THE PROBLEM
In the records below, the line containing "Open Landing & Pages under EComposer Builder" marks the start. Copy that line and everything after it exactly, through the last line.

[Start of Attachment]

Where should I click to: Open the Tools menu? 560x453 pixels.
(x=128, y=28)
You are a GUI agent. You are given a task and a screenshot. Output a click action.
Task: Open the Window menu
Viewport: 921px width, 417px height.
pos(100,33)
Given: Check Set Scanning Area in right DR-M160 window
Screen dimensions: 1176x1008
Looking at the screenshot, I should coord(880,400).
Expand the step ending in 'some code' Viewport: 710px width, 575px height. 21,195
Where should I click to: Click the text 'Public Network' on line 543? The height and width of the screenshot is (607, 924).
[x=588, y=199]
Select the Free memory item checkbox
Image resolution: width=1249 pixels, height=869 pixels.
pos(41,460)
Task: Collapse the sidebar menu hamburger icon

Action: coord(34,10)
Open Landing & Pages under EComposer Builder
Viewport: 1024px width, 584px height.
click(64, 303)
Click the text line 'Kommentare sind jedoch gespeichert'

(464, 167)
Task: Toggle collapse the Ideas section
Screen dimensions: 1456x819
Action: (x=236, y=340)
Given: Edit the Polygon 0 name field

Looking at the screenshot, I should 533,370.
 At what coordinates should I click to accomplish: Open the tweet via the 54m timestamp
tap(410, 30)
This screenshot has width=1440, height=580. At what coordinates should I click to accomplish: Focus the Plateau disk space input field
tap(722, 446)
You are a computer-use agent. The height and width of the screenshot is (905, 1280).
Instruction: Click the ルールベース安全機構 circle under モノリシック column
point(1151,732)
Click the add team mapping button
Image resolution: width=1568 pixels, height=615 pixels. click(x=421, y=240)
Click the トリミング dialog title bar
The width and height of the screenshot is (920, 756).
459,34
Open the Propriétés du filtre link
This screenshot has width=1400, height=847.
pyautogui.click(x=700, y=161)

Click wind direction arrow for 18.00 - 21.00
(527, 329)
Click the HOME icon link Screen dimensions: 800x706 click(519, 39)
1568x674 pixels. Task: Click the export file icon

[End of Attachment]

SOLUTION TO THIS TASK
Open Landing & Pages under EComposer Builder
Viewport: 1024px width, 584px height.
click(64, 303)
Click the text line 'Kommentare sind jedoch gespeichert'

(464, 167)
Task: Toggle collapse the Ideas section
Screen dimensions: 1456x819
Action: (x=236, y=340)
Given: Edit the Polygon 0 name field

Looking at the screenshot, I should 533,370.
 At what coordinates should I click to accomplish: Open the tweet via the 54m timestamp
tap(410, 30)
This screenshot has width=1440, height=580. At what coordinates should I click to accomplish: Focus the Plateau disk space input field
tap(722, 446)
You are a computer-use agent. The height and width of the screenshot is (905, 1280).
Instruction: Click the ルールベース安全機構 circle under モノリシック column
point(1151,732)
Click the add team mapping button
Image resolution: width=1568 pixels, height=615 pixels. click(x=421, y=240)
Click the トリミング dialog title bar
The width and height of the screenshot is (920, 756).
459,34
Open the Propriétés du filtre link
This screenshot has width=1400, height=847.
pyautogui.click(x=700, y=161)

Click wind direction arrow for 18.00 - 21.00
(527, 329)
Click the HOME icon link Screen dimensions: 800x706 click(519, 39)
1568x674 pixels. Task: Click the export file icon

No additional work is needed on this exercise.